[Data — start]

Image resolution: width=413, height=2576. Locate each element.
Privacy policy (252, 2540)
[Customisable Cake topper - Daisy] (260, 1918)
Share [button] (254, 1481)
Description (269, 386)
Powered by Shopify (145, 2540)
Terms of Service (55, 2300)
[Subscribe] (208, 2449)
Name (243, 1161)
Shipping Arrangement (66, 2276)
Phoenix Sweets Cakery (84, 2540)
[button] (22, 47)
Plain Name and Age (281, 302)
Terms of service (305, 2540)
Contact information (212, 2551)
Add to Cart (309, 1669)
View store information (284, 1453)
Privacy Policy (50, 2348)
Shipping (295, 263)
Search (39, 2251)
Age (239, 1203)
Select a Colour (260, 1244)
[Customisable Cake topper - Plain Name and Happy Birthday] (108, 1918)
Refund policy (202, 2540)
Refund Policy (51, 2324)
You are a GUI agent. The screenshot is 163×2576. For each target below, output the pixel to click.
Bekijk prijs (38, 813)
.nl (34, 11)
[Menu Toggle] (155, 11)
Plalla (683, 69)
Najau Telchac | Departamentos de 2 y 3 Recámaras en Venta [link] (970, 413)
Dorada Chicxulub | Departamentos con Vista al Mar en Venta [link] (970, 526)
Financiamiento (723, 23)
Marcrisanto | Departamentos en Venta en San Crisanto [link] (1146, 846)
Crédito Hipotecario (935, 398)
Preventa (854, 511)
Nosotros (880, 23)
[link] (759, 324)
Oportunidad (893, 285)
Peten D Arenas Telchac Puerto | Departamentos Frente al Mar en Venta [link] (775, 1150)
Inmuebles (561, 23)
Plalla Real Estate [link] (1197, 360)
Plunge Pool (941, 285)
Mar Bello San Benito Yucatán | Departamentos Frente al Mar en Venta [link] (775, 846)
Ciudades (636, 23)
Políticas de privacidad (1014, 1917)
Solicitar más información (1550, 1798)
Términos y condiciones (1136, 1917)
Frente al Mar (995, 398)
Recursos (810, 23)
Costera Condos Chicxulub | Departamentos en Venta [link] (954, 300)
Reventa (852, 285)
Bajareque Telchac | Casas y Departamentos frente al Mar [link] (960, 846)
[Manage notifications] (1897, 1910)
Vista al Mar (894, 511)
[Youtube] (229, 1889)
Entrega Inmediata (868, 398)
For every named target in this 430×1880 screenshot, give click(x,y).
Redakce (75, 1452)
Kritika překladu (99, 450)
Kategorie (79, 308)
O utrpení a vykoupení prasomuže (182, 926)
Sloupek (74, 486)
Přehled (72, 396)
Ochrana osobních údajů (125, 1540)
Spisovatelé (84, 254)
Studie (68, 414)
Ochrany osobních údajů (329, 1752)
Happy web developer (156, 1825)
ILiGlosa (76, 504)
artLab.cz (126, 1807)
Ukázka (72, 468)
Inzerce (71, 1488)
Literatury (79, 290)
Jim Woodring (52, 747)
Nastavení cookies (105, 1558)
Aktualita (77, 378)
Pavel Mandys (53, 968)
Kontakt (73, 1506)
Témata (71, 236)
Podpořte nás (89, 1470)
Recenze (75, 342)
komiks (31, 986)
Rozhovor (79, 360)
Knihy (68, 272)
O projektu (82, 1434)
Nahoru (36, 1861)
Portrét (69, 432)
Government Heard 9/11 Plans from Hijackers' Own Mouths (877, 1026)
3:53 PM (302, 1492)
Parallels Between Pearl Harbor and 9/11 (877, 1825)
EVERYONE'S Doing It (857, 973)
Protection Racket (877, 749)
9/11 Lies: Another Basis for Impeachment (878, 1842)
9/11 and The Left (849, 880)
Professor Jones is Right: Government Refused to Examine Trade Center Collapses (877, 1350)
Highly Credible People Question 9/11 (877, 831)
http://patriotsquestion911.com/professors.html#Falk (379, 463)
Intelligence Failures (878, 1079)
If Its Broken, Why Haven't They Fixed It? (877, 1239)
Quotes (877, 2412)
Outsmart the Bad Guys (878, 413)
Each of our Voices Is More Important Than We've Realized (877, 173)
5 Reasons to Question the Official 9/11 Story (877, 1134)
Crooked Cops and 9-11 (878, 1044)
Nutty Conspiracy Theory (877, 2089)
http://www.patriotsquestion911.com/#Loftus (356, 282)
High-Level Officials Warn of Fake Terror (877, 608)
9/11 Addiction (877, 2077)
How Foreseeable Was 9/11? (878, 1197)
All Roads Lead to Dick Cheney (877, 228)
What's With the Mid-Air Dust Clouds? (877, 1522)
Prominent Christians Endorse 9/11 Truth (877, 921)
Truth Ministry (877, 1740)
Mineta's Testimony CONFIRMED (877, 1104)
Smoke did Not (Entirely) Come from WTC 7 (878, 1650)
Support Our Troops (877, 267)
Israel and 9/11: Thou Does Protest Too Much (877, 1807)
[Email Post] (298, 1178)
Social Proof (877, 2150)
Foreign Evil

[Data — finish]

Taking the records above, retype every line from the one with "Recursos (810, 23)" down to the one with "Highly Credible People", exactly and with nothing else.

> _Task result_:
Recursos (810, 23)
Costera Condos Chicxulub | Departamentos en Venta [link] (954, 300)
Reventa (852, 285)
Bajareque Telchac | Casas y Departamentos frente al Mar [link] (960, 846)
[Manage notifications] (1897, 1910)
Vista al Mar (894, 511)
[Youtube] (229, 1889)
Entrega Inmediata (868, 398)
For every named target in this 430×1880 screenshot, give click(x,y).
Redakce (75, 1452)
Kritika překladu (99, 450)
Kategorie (79, 308)
O utrpení a vykoupení prasomuže (182, 926)
Sloupek (74, 486)
Přehled (72, 396)
Ochrana osobních údajů (125, 1540)
Spisovatelé (84, 254)
Studie (68, 414)
Ochrany osobních údajů (329, 1752)
Happy web developer (156, 1825)
ILiGlosa (76, 504)
artLab.cz (126, 1807)
Ukázka (72, 468)
Inzerce (71, 1488)
Literatury (79, 290)
Jim Woodring (52, 747)
Nastavení cookies (105, 1558)
Aktualita (77, 378)
Pavel Mandys (53, 968)
Kontakt (73, 1506)
Témata (71, 236)
Podpořte nás (89, 1470)
Recenze (75, 342)
komiks (31, 986)
Rozhovor (79, 360)
Knihy (68, 272)
O projektu (82, 1434)
Nahoru (36, 1861)
Portrét (69, 432)
Government Heard 9/11 Plans from Hijackers' Own Mouths (877, 1026)
3:53 PM (302, 1492)
Parallels Between Pearl Harbor and 9/11 (877, 1825)
EVERYONE'S Doing It (857, 973)
Protection Racket (877, 749)
9/11 Lies: Another Basis for Impeachment (878, 1842)
9/11 and The Left (849, 880)
Professor Jones is Right: Government Refused to Examine Trade Center Collapses (877, 1350)
Highly Credible People Question 9/11 (877, 831)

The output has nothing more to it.